The figure below shows an example with six epochs, 𝑛 = 4, 𝐿 = 4, 𝐾 = 2. Log slots with ⊥ are skipped slots and others are committed with non empty values. The example shows four possible updating rules:
- (a) epoch 3 uses MTR since no slots are skipped in epoch 1;
- (b) epoch 4 keeps using UTR since one slot is skipped in epoch 2 and the candidate set is updated to exclude node 0
- (c) though all slots in epoch 3 are skipped, the candidate set remains the same since epoch 3 uses MTR;
- (d) the candidate set is reset to the full group of nodes in epoch 5 since epoch 4 adopts UTR and has only 2 active senders.
Comparative Analysis
The comparison of our HTR and the basic managed / unmanaged regimes are summarized in the table below. The managed ticketing regime naturally supports meritocracy but may suffer from unbounded skipped slots if the ticketing-server itself is compromised. As such, it does not ensure slot utilization or maintain chain quality. The unmanaged scheme ensures even distribution and robustness against attacks, thereby providing good chain quality.

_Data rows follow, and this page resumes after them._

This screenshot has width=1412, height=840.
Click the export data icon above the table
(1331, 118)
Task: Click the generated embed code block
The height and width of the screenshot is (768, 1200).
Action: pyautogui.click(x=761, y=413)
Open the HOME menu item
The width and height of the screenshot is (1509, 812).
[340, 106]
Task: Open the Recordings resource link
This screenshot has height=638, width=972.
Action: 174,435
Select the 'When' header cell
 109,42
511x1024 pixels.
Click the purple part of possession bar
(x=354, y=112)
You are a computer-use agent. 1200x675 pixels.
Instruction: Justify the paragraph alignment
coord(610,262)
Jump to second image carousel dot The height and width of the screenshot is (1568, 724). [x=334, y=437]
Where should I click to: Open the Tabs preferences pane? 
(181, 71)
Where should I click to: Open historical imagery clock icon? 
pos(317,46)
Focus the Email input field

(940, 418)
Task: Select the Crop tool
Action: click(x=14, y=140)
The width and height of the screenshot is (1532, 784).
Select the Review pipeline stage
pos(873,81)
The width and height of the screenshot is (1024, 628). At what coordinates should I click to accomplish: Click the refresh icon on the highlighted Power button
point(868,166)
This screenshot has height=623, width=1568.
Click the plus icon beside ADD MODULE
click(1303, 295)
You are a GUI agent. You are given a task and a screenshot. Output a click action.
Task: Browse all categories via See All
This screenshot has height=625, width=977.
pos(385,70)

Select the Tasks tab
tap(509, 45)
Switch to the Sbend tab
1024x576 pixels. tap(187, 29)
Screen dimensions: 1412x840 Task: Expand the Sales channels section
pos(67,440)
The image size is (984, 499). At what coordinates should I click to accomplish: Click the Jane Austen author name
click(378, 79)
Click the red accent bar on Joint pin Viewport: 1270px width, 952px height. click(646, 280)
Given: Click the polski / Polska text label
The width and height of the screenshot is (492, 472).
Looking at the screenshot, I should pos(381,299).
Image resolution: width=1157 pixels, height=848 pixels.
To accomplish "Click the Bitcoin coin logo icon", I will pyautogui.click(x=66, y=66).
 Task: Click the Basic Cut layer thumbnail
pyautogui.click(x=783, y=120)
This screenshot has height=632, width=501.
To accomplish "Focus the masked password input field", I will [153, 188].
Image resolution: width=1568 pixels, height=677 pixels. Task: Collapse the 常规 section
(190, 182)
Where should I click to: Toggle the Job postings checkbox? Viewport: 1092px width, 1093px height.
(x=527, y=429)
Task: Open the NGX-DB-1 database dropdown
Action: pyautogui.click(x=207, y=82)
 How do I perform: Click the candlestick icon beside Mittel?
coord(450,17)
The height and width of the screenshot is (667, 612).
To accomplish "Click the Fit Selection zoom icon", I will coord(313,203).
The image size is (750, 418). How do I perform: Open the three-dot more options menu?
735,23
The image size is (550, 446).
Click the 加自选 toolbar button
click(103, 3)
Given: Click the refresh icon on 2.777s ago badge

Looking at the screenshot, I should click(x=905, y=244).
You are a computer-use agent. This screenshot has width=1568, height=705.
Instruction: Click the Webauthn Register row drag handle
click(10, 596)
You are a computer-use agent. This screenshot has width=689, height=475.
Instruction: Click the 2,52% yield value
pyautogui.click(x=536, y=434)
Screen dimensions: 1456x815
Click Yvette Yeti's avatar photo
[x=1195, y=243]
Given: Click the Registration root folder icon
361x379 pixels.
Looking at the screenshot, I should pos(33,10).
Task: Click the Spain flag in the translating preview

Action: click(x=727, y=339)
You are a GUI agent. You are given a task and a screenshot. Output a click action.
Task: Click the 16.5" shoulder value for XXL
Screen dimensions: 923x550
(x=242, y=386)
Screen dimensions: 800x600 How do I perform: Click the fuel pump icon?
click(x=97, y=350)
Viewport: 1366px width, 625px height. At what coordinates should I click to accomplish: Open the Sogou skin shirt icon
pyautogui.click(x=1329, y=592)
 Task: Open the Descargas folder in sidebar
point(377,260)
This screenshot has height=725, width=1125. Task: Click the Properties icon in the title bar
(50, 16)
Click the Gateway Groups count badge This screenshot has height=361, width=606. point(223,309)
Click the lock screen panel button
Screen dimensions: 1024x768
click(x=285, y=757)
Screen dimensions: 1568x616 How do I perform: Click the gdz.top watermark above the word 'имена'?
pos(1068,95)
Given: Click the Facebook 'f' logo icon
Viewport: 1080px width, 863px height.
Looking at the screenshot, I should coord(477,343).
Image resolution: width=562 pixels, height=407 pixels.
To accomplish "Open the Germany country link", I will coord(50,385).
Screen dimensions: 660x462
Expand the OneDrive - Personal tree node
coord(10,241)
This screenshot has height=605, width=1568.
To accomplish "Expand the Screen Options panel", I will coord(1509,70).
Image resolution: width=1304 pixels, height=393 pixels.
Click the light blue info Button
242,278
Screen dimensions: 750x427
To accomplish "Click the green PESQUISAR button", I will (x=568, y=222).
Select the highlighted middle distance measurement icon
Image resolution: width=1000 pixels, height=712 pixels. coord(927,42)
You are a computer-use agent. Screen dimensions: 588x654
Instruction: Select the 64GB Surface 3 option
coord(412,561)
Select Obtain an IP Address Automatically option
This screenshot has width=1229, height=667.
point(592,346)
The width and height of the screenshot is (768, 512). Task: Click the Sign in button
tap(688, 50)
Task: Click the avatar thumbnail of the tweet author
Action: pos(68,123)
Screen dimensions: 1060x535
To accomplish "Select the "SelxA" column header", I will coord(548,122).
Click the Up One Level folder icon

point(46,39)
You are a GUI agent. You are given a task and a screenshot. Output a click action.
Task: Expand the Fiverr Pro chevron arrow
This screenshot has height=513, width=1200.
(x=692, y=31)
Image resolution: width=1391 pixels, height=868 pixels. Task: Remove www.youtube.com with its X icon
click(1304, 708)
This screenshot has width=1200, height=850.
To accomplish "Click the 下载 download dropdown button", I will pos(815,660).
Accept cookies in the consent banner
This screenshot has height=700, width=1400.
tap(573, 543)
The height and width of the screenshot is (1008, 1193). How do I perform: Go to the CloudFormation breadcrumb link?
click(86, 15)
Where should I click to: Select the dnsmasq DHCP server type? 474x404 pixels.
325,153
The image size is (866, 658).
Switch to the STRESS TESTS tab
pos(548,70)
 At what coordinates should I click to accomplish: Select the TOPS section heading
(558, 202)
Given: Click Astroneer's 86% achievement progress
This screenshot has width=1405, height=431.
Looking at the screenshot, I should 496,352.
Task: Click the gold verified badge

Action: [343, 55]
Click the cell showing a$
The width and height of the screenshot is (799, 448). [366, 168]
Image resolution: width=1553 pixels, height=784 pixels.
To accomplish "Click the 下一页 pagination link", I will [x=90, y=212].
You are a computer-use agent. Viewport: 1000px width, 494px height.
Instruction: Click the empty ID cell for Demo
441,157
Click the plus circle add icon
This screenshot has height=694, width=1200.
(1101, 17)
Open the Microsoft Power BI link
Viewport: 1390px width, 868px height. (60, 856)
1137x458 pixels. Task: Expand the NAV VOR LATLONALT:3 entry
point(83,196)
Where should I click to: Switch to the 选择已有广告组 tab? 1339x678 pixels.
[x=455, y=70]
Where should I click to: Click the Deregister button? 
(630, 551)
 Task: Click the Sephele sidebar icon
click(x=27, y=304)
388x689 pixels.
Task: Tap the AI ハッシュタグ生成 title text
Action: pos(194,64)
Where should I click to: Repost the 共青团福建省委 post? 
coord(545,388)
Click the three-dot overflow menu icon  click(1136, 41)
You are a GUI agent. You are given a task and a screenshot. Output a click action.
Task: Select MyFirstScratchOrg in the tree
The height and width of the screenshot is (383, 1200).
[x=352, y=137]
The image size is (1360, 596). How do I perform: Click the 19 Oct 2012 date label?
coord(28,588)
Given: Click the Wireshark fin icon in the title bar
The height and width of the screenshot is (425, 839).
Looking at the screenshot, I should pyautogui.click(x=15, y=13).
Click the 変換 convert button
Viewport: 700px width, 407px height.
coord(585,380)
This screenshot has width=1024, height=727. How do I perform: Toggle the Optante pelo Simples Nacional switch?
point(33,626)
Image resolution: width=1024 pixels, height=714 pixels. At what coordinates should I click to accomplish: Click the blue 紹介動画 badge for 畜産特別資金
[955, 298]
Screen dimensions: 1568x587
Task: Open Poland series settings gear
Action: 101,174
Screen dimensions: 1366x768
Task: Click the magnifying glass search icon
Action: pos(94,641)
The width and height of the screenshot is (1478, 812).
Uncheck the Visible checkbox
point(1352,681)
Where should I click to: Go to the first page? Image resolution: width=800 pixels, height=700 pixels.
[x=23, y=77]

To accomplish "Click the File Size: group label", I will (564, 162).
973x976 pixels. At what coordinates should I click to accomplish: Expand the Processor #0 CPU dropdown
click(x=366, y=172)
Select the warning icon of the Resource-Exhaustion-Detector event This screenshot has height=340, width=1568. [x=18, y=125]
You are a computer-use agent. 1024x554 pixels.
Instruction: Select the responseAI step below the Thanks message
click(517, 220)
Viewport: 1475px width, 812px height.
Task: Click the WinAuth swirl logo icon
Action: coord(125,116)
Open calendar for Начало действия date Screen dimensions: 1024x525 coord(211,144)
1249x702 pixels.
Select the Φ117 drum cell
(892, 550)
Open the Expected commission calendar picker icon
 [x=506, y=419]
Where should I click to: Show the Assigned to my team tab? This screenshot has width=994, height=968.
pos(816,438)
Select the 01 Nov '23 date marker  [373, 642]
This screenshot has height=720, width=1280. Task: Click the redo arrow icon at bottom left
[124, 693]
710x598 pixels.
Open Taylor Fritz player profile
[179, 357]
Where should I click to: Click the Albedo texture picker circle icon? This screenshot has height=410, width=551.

Our hybrid approach synergizes these methodologies, improving slot utilization through dynamic updates of the active sender set and preserving chain quality by periodically reverting to unmanaged epochs during unstable-case periods. By integrating parallel epoch processing, the HTR also ensures that undecided ticketing phases do not impede overall progress, offering a balanced, robust solution for the ticketing problem.
Performance Evaluation Summary
We implemented and compared various ticketing regimes across a set of nodes that vary in their processing and network speeds. The evaluation highlights that managed ticketing regimes work better in heterogeneous networks by dynamically adapting to fluctuating conditions and varying workloads.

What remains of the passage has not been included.